“STUART” SAYS:
Invasion of the Body Snatchers is the first film I remember seeing that actually terrified me. I was so young — I saw it when I was still just a highly impressionable child — and the concept driving the film was utterly, perfectly terrifying:
What if your loved ones were replaced by emotionless duplicates? Worse, what if you were replaced by an emotionless duplicate?
Everything the same, everything slightly different. Existential dread in a teatime SF film.
The heroes: Kevin McCarthy’s square-jawed doctor and Dana Wynter’s plucky divorcee look like they can handle themselves. Still, they are strangely vulnerable.
The cure: medicine and psychiatry will save the day. Or could it be that excessive rationality is actually part of the problem?
Minimal special effects: the fanciest come when the pods split open to reveal their duplicates.
Screenplay by Daniel “Out of the Past” Mainwaring. Directed by Don “The Verdict” Siegel.

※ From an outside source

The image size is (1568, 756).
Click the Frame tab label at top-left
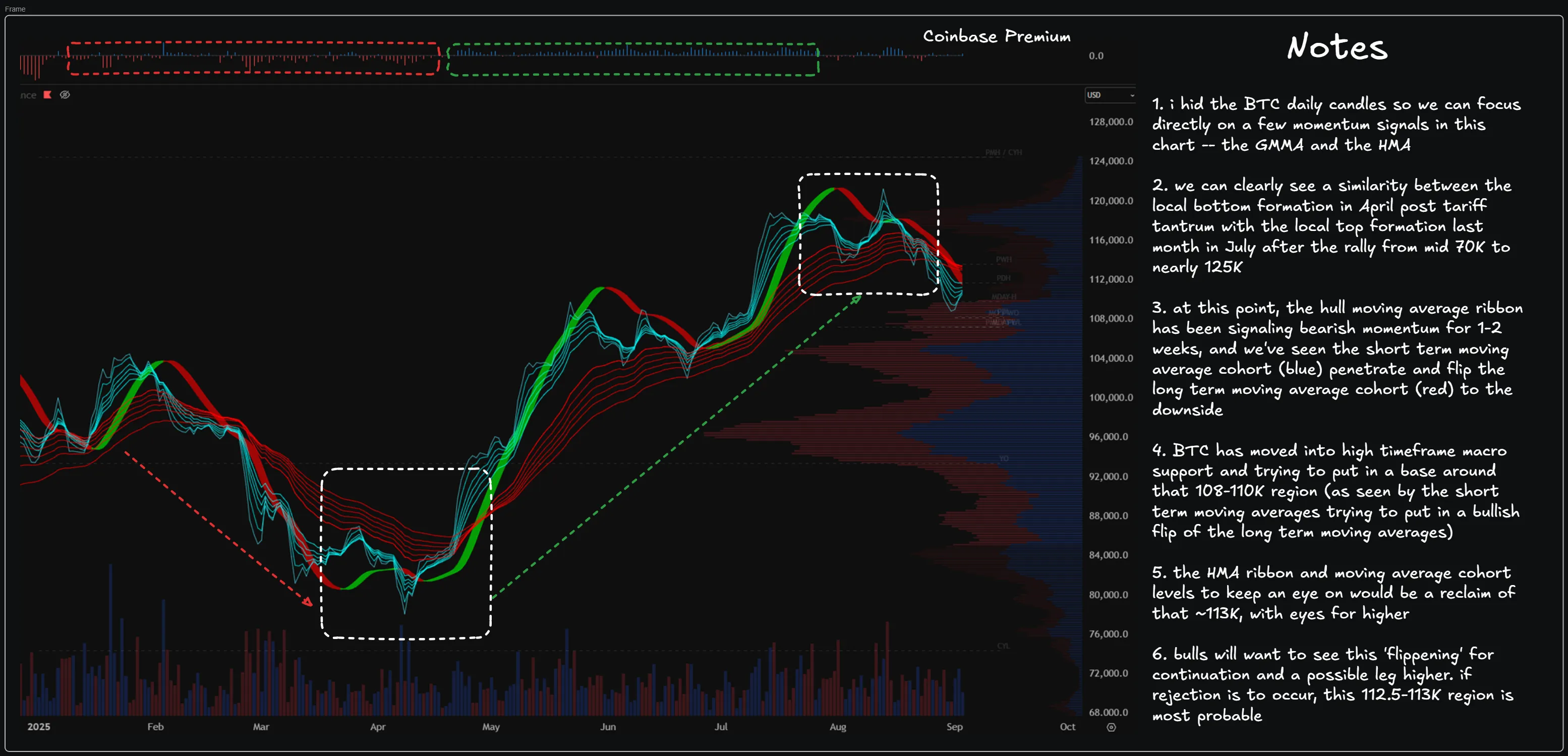click(15, 9)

McCarthy’s voiceover is classic noir, as is the framing device where he tells his story to disbelieving authority figures. The only difference is that, instead of the police, he is talking to doctors. And the whole thing plays out in bleak black and white.

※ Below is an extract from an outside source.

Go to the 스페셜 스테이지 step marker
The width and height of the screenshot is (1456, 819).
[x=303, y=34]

And oh God, the ending! It seems tame now, but my innocent young mind couldn’t cope with the stark ambiguity. I was terrified that pod people had actually taken over the earth and that they were such perfect duplicates that nobody had even noticed. My friend tried to ease my paranoia by talking me through it logically: if pod people had taken over the world we would know we were pod people, and as we didn’t, we couldn’t be.
I eyed him suspiciously: “But that’s exactly what you’d say to me if you were a pod person!”
“STUART” SAYS:
Invasion of the Body Snatchers wasn’t the first film I remember seeing that actually terrified me. I was a little older — I saw it when I was an adult — but even so, the concept driving the film remained utterly, perfectly terrifying:
Everyone you know — all your friends, all your rivals — is replaced by an emotionless duplicate. Would your love survive? Would your hate?
Everything different, everything eerily similar. Existential dread in a late night shocker.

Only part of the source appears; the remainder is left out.